— А мне очень понравилось… меняться с тобой ролями, — призналась Ева, сдерживая улыбку. И пока перед ней не очутилось первое заказанное блюдо, и пока Адам не успел отреагировать на её двусмысленную фразу, начала:
— Большие?
— Груди.
— Сладкое?
— Пирожное.
— Кошка?
— Дикая.
— Чувство?
— Надёжное.
— Маска?
— Венеция.
— Любовь?
— Неизведанное.
— Ребёнок?
— Жизнь.
— Зависимость?
— Слабость.
То, что Адам ответил на первый вопрос «груди», поначалу ввело её в состояние ступора, но Ева быстро взяла себя в руки. И чем больше произносила слов, которые первыми приходили ей в голову, тем непонятнее становилось у неё на душе. Левандовский никогда не любил? Вряд ли. Не может же такой мужчина, как он, ни разу не испытывать этого пьянящего чувства? А впрочем, о чём это она? До встречи с ним Ева не любила тоже — это становилось всё более кристально ясным с каждой минутой, что они проводили вместе.

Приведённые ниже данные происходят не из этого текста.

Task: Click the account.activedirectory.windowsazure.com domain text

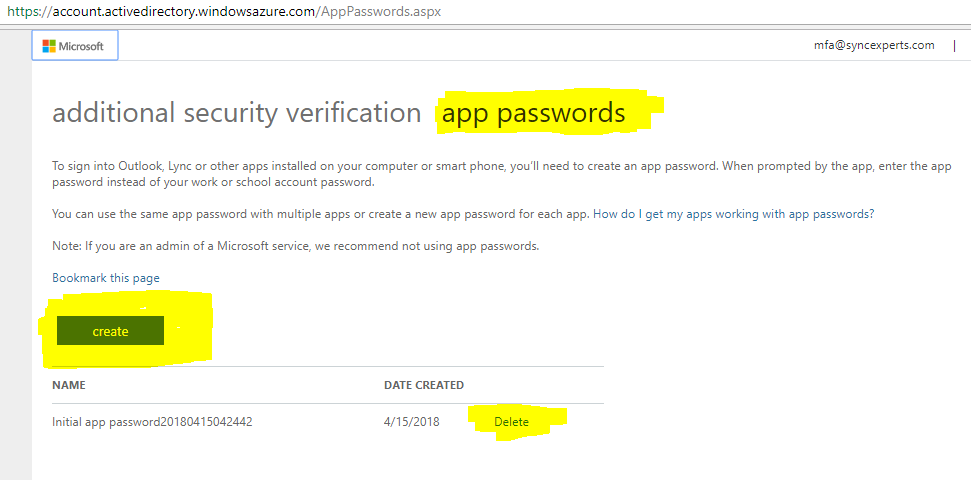Action: point(184,12)
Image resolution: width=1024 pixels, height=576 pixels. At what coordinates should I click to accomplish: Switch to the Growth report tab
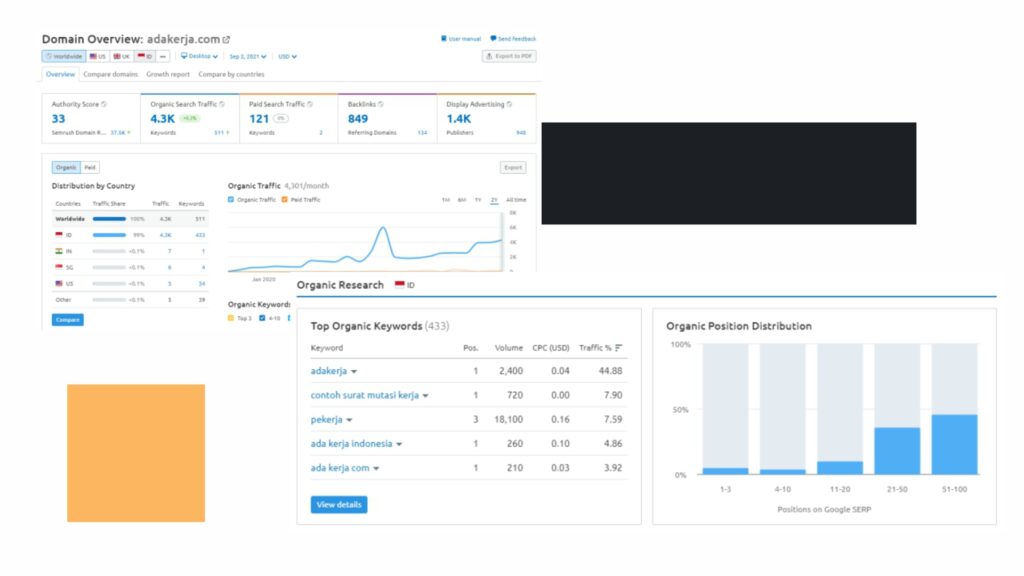tap(167, 74)
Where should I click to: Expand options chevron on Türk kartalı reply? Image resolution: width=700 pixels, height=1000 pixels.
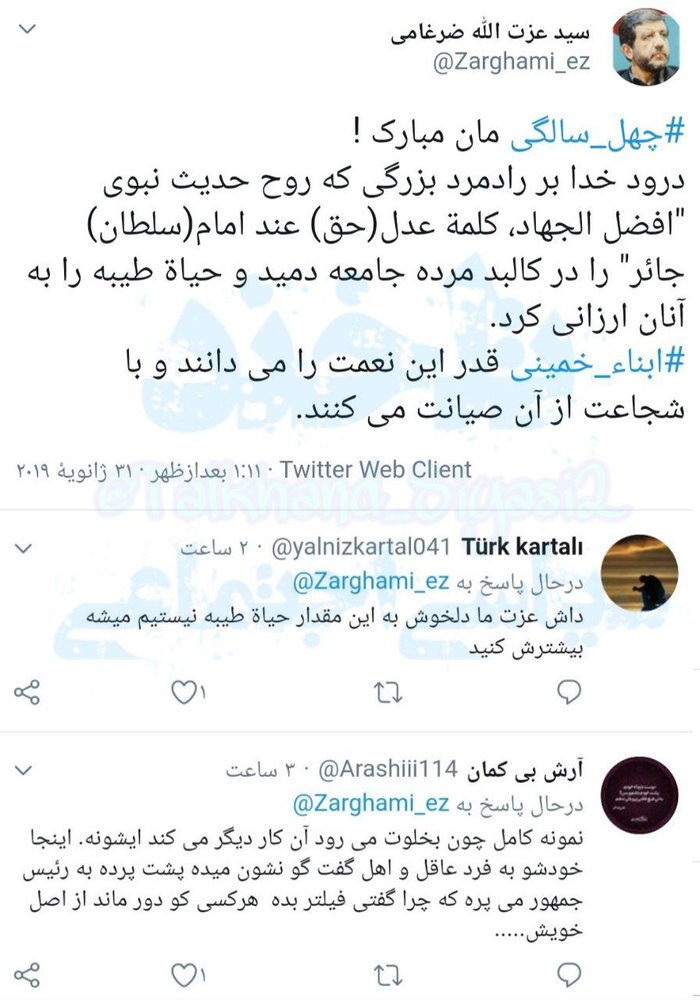24,548
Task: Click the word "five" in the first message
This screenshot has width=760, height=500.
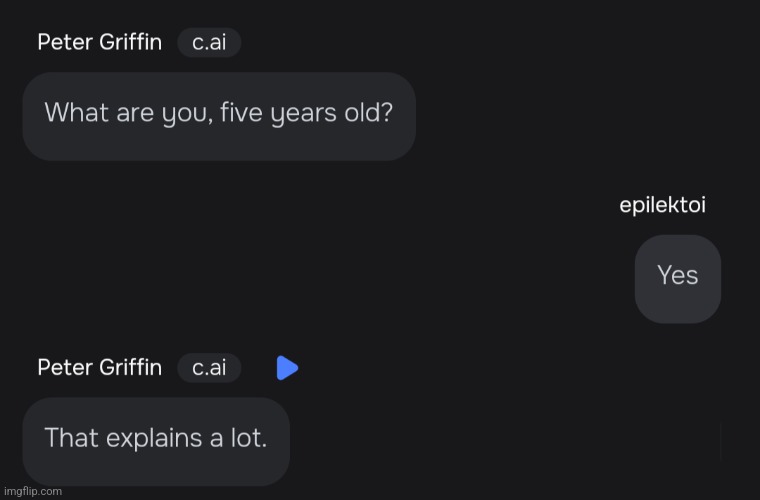Action: [x=240, y=112]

А что значил его последний ответ? Зависимостей ведь могло быть много. От чужого мнения, например. Или тех, что являются пагубной привычкой. От них и вправду нужно было избавляться, как от того, что ослабляет. А если эта зависимость связана с любимым человеком? Если он — словно наркотик, попробовав который единожды, уже не можешь от него отказаться?
Ева едва заметно покачала головой. Теперь у неё появились дополнительные поводы чаще думать о мужчине, сидящем напротив. О её муже, о котором, как оказалось, она не знала ровным счётом ничего.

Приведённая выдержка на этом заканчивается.